§ **Problem statement**
Print each of the following items word for word, keeping them in the same order.

§ **Exercise materials**

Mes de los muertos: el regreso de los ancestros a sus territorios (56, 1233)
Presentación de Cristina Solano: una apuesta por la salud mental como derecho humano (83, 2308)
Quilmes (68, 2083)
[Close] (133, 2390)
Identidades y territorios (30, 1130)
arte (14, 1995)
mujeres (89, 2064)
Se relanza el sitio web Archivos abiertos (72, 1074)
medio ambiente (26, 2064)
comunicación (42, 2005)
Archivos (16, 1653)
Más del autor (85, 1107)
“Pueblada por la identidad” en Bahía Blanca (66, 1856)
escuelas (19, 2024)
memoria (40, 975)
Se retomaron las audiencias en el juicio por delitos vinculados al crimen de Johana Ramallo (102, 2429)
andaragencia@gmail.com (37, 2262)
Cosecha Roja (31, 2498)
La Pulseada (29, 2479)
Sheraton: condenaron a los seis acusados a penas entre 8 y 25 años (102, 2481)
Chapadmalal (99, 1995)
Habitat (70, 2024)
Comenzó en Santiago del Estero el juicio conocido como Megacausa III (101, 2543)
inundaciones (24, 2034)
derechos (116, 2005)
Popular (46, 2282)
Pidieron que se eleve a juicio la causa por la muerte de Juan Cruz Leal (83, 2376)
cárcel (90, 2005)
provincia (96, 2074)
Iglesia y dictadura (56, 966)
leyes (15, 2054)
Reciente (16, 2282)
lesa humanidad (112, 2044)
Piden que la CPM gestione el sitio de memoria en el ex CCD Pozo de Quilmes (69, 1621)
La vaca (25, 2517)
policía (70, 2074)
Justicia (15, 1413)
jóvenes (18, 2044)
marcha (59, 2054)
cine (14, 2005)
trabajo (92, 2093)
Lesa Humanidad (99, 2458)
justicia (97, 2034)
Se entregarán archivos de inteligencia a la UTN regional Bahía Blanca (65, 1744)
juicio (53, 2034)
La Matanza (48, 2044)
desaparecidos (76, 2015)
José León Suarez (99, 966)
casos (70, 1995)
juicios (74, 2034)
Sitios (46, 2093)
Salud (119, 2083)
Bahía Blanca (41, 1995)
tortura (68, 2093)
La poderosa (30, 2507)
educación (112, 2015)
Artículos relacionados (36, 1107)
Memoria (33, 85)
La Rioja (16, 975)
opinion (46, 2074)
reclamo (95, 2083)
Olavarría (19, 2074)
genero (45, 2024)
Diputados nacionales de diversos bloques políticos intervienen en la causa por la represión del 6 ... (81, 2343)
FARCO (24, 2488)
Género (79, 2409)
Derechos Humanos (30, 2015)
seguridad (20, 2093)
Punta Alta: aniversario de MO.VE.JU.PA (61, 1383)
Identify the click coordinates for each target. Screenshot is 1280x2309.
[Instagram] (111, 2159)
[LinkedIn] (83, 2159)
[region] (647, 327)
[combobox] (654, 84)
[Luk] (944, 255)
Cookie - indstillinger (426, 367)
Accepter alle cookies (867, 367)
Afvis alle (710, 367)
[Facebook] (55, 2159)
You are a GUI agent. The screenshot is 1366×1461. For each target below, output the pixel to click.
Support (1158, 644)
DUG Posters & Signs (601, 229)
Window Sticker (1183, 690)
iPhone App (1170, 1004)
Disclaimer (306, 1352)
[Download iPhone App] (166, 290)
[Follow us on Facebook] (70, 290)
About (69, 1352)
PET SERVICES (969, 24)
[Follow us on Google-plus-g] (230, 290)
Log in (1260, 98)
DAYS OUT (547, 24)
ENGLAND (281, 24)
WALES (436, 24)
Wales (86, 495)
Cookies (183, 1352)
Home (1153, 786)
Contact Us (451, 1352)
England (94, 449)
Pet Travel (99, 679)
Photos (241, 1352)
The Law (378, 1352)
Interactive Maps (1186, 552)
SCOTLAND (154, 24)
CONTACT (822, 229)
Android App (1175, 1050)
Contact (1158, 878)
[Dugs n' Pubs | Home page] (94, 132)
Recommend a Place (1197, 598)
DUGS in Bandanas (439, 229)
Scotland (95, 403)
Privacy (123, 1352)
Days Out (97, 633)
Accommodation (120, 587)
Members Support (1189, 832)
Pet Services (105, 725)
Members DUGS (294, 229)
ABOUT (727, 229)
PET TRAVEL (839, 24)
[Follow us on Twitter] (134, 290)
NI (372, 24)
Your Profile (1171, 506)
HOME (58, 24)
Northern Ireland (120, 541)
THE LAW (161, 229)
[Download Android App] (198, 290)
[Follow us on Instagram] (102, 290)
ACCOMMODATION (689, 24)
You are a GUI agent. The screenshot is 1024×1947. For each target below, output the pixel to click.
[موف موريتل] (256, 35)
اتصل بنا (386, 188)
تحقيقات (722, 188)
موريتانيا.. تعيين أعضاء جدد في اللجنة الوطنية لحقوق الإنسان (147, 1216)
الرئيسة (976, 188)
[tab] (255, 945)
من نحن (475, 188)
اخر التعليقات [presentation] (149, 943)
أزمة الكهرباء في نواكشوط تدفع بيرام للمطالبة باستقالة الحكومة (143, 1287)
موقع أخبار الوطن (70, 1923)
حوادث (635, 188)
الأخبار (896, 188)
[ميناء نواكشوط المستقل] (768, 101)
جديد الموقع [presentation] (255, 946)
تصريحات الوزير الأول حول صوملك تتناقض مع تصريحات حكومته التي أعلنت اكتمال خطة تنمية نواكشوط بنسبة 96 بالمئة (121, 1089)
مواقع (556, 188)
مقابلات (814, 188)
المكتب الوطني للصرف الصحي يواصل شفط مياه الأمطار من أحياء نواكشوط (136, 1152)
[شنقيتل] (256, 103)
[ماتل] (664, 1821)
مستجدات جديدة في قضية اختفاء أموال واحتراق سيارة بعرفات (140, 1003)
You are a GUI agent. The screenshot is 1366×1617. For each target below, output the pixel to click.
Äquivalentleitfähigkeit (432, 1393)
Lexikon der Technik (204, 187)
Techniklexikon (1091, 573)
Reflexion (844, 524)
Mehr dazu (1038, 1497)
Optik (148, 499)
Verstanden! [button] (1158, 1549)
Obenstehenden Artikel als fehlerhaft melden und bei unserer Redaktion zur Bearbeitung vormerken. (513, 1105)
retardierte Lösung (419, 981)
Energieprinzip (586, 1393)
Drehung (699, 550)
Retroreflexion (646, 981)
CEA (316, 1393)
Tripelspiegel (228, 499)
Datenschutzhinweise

§ **Reply**
Mes de los muertos: el regreso de los ancestros a sus territorios (56, 1233)
Presentación de Cristina Solano: una apuesta por la salud mental como derecho humano (83, 2308)
Quilmes (68, 2083)
[Close] (133, 2390)
Identidades y territorios (30, 1130)
arte (14, 1995)
mujeres (89, 2064)
Se relanza el sitio web Archivos abiertos (72, 1074)
medio ambiente (26, 2064)
comunicación (42, 2005)
Archivos (16, 1653)
Más del autor (85, 1107)
“Pueblada por la identidad” en Bahía Blanca (66, 1856)
escuelas (19, 2024)
memoria (40, 975)
Se retomaron las audiencias en el juicio por delitos vinculados al crimen de Johana Ramallo (102, 2429)
andaragencia@gmail.com (37, 2262)
Cosecha Roja (31, 2498)
La Pulseada (29, 2479)
Sheraton: condenaron a los seis acusados a penas entre 8 y 25 años (102, 2481)
Chapadmalal (99, 1995)
Habitat (70, 2024)
Comenzó en Santiago del Estero el juicio conocido como Megacausa III (101, 2543)
inundaciones (24, 2034)
derechos (116, 2005)
Popular (46, 2282)
Pidieron que se eleve a juicio la causa por la muerte de Juan Cruz Leal (83, 2376)
cárcel (90, 2005)
provincia (96, 2074)
Iglesia y dictadura (56, 966)
leyes (15, 2054)
Reciente (16, 2282)
lesa humanidad (112, 2044)
Piden que la CPM gestione el sitio de memoria en el ex CCD Pozo de Quilmes (69, 1621)
La vaca (25, 2517)
policía (70, 2074)
Justicia (15, 1413)
jóvenes (18, 2044)
marcha (59, 2054)
cine (14, 2005)
trabajo (92, 2093)
Lesa Humanidad (99, 2458)
justicia (97, 2034)
Se entregarán archivos de inteligencia a la UTN regional Bahía Blanca (65, 1744)
juicio (53, 2034)
La Matanza (48, 2044)
desaparecidos (76, 2015)
José León Suarez (99, 966)
casos (70, 1995)
juicios (74, 2034)
Sitios (46, 2093)
Salud (119, 2083)
Bahía Blanca (41, 1995)
tortura (68, 2093)
La poderosa (30, 2507)
educación (112, 2015)
Artículos relacionados (36, 1107)
Memoria (33, 85)
La Rioja (16, 975)
opinion (46, 2074)
reclamo (95, 2083)
Olavarría (19, 2074)
genero (45, 2024)
Diputados nacionales de diversos bloques políticos intervienen en la causa por la represión del 6 ... (81, 2343)
FARCO (24, 2488)
Género (79, 2409)
Derechos Humanos (30, 2015)
seguridad (20, 2093)
Punta Alta: aniversario de MO.VE.JU.PA (61, 1383)
Identify the click coordinates for each target. Screenshot is 1280x2309.
[Instagram] (111, 2159)
[LinkedIn] (83, 2159)
[region] (647, 327)
[combobox] (654, 84)
[Luk] (944, 255)
Cookie - indstillinger (426, 367)
Accepter alle cookies (867, 367)
Afvis alle (710, 367)
[Facebook] (55, 2159)
You are a GUI agent. The screenshot is 1366×1461. For each target below, output the pixel to click.
Support (1158, 644)
DUG Posters & Signs (601, 229)
Window Sticker (1183, 690)
iPhone App (1170, 1004)
Disclaimer (306, 1352)
[Download iPhone App] (166, 290)
[Follow us on Facebook] (70, 290)
About (69, 1352)
PET SERVICES (969, 24)
[Follow us on Google-plus-g] (230, 290)
Log in (1260, 98)
DAYS OUT (547, 24)
ENGLAND (281, 24)
WALES (436, 24)
Wales (86, 495)
Cookies (183, 1352)
Home (1153, 786)
Contact Us (451, 1352)
England (94, 449)
Pet Travel (99, 679)
Photos (241, 1352)
The Law (378, 1352)
Interactive Maps (1186, 552)
SCOTLAND (154, 24)
CONTACT (822, 229)
Android App (1175, 1050)
Contact (1158, 878)
[Dugs n' Pubs | Home page] (94, 132)
Recommend a Place (1197, 598)
DUGS in Bandanas (439, 229)
Scotland (95, 403)
Privacy (123, 1352)
Days Out (97, 633)
Accommodation (120, 587)
Members Support (1189, 832)
Pet Services (105, 725)
Members DUGS (294, 229)
ABOUT (727, 229)
PET TRAVEL (839, 24)
[Follow us on Twitter] (134, 290)
NI (372, 24)
Your Profile (1171, 506)
HOME (58, 24)
Northern Ireland (120, 541)
THE LAW (161, 229)
[Download Android App] (198, 290)
[Follow us on Instagram] (102, 290)
ACCOMMODATION (689, 24)
You are a GUI agent. The screenshot is 1024×1947. For each target below, output the pixel to click.
[موف موريتل] (256, 35)
اتصل بنا (386, 188)
تحقيقات (722, 188)
موريتانيا.. تعيين أعضاء جدد في اللجنة الوطنية لحقوق الإنسان (147, 1216)
الرئيسة (976, 188)
[tab] (255, 945)
من نحن (475, 188)
اخر التعليقات [presentation] (149, 943)
أزمة الكهرباء في نواكشوط تدفع بيرام للمطالبة باستقالة الحكومة (143, 1287)
موقع أخبار الوطن (70, 1923)
حوادث (635, 188)
الأخبار (896, 188)
[ميناء نواكشوط المستقل] (768, 101)
جديد الموقع [presentation] (255, 946)
تصريحات الوزير الأول حول صوملك تتناقض مع تصريحات حكومته التي أعلنت اكتمال خطة تنمية نواكشوط بنسبة 96 بالمئة (121, 1089)
مواقع (556, 188)
مقابلات (814, 188)
المكتب الوطني للصرف الصحي يواصل شفط مياه الأمطار من أحياء نواكشوط (136, 1152)
[شنقيتل] (256, 103)
[ماتل] (664, 1821)
مستجدات جديدة في قضية اختفاء أموال واحتراق سيارة بعرفات (140, 1003)
You are a GUI agent. The screenshot is 1366×1617. For each target below, output the pixel to click.
Äquivalentleitfähigkeit (432, 1393)
Lexikon der Technik (204, 187)
Techniklexikon (1091, 573)
Reflexion (844, 524)
Mehr dazu (1038, 1497)
Optik (148, 499)
Verstanden! [button] (1158, 1549)
Obenstehenden Artikel als fehlerhaft melden und bei unserer Redaktion zur Bearbeitung vormerken. (513, 1105)
retardierte Lösung (419, 981)
Energieprinzip (586, 1393)
Drehung (699, 550)
Retroreflexion (646, 981)
CEA (316, 1393)
Tripelspiegel (228, 499)
Datenschutzhinweise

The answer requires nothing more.